### [Artículo]
========================
Vendrían cosas peores: el decreto nazi según el cual, a partir del 19 de septiembre, todos los judíos debían llevar un brazalete con la Estrella de David. Klemperer escribió: “Por mi parte, estoy hecho trizas, no consigo serenarme. Eva, que ahora camina bien, quiere encargarse de todas las compras, yo sólo saldré de casa unos minutos, de noche. (¿Y cuando haya nieve y hielo? Para entonces, el público tal vez haya perdido el interés, o che so io?)”.
Cualquiera que fuese la explicación oficial, es evidente que la nueva regulación era un signo de que la completa eliminación de la población judía era inminente. Ya desde el comienzo de la guerra con Rusia, la Casa de los Judíos se había llenado de rumores sobre las expulsiones de judíos a Polonia y el destino que allí les aguardaba. Al mismo tiempo, a medida que la suerte de la guerra cambiaba de sentido, comenzó a extenderse la preocupación sobre hasta cuándo los habitantes de las Casas en Dresde seguirían librándose de las evacuaciones que estaban teniendo lugar en otras ciudades.
Esta pregunta tuvo respuesta, finalmente, el 13 de febrero de 1945. En el segundo volumen de sus diarios, correspondiente a los años nazis, Klemperer describe cómo se le pidió que ayudara en la tarea de entregar cartas oficiales a familias en su misma situación. Aceptó el encargo sin sospechar nada, hasta que descubrió que las cartas eran órdenes dictadas a todos los judíos capaces de realizar un esfuerzo físico de que se presentaran tres días más tarde en unas señas determinadas en ropa de trabajo, con una bolsa de mano y comida para tres días. Comprendió de inmediato que esta orden era una sentencia de muerte: “El corazón se me rebeló por completo durante el primer cuarto de hora, después caí en una perfecta apatía, es decir, sólo era un observador con vistas al diario”.
Pero el indulto llegó a tiempo. Aquel mismo día, a úLTIma hora, Dresde fue destruida por los bombarderos británicos, y en el caos subsiguiente Klemperer se arrancó la estrella judía del brazo y con su mujer emprendió viaje por una Alemania a punto del colapso, hasta llegar a las líneas americanas en Baviera.
2.
En medio de todos estos sucesos siguió recurriendo, fiel y meticulosamente, a su diario, en hojas sueltas que Eva escondía en casa de su amiga, en Pirna. En este punto, uno debería preguntarse tal vez por qué. Desde luego, era una tarea peligrosa. En mayo de 1942, luego de un registro domiciliario conducido en su ausencia, advirtió que algunos libros habían sido retirados de las estanterías, y escribió lo siguiente: “Si el diccionario de griego hubiera estado entre ellos, si se hubieran salido las hojas manuscritas que hay dentro y hubieran sospechado algo, eso habría supuesto mi muerte, no cabe duda. Matan a la gente por delitos de mucha menor cuantía… Pero seguiré escribiendo. Ésa es mi heroicidad.”
========================
### [Instrucciones]
[a] Según el artículo, ¿dónde escondía Eva las hojas sueltas del diario de Klemperer?
[b] Traduce al inglés esta oración del artículo: "Ya desde el comienzo de la guerra con Rusia, la Casa de los Judíos se había llenado de rumores sobre las expulsiones de judíos a Polonia y el destino que allí les aguardaba."
[c] Reproduce el fragmento del artículo comprendido entre "Cualquiera que fuese" y "en otras ciudades.", ambos incluidos.
Los datos no desempeñan ningún papel aquí.

[Entradas para localizar palabras y elementos]
========================
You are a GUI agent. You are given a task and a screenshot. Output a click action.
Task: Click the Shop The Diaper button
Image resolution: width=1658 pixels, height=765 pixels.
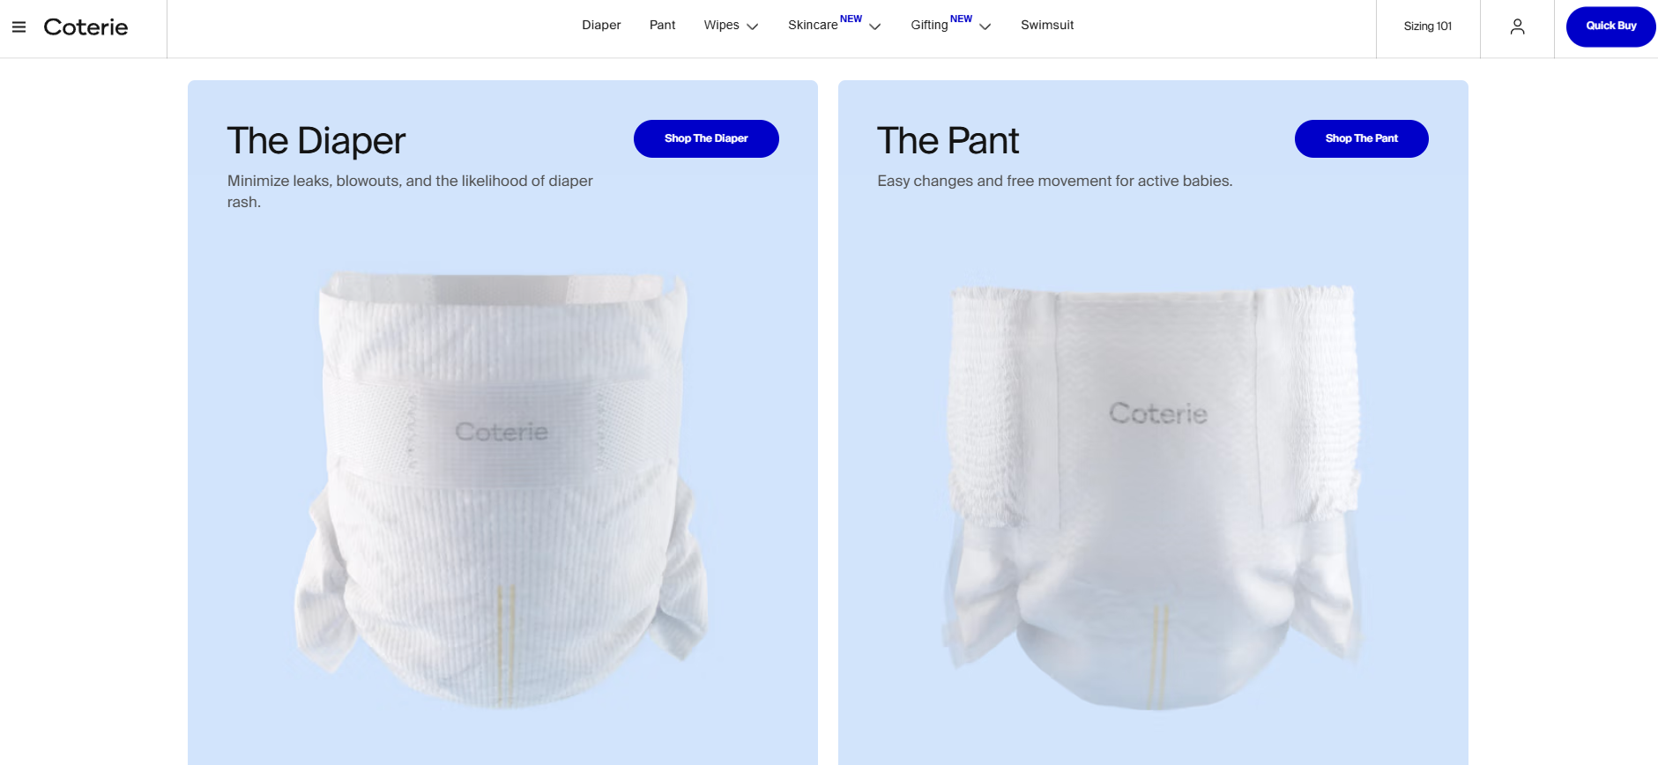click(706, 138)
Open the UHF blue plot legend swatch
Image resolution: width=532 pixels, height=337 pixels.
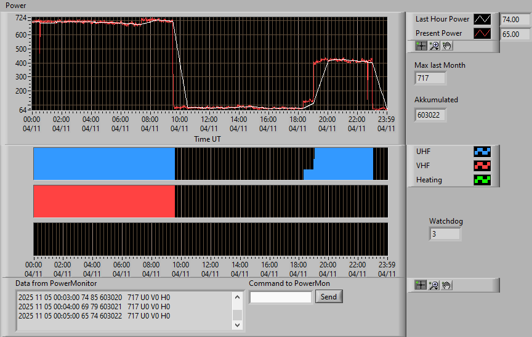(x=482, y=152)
========================
### [Soluciones]
[a] En casa de su amiga, en Pirna.

[b] Ever since the beginning of the war with Russia, the Jews' House had been filled with rumors about the expulsions of Jews to Poland and the fate that awaited them there.

[c]
Cualquiera que fuese la explicación oficial, es evidente que la nueva regulación era un signo de que la completa eliminación de la población judía era inminente. Ya desde el comienzo de la guerra con Rusia, la Casa de los Judíos se había llenado de rumores sobre las expulsiones de judíos a Polonia y el destino que allí les aguardaba. Al mismo tiempo, a medida que la suerte de la guerra cambiaba de sentido, comenzó a extenderse la preocupación sobre hasta cuándo los habitantes de las Casas en Dresde seguirían librándose de las evacuaciones que estaban teniendo lugar en otras ciudades.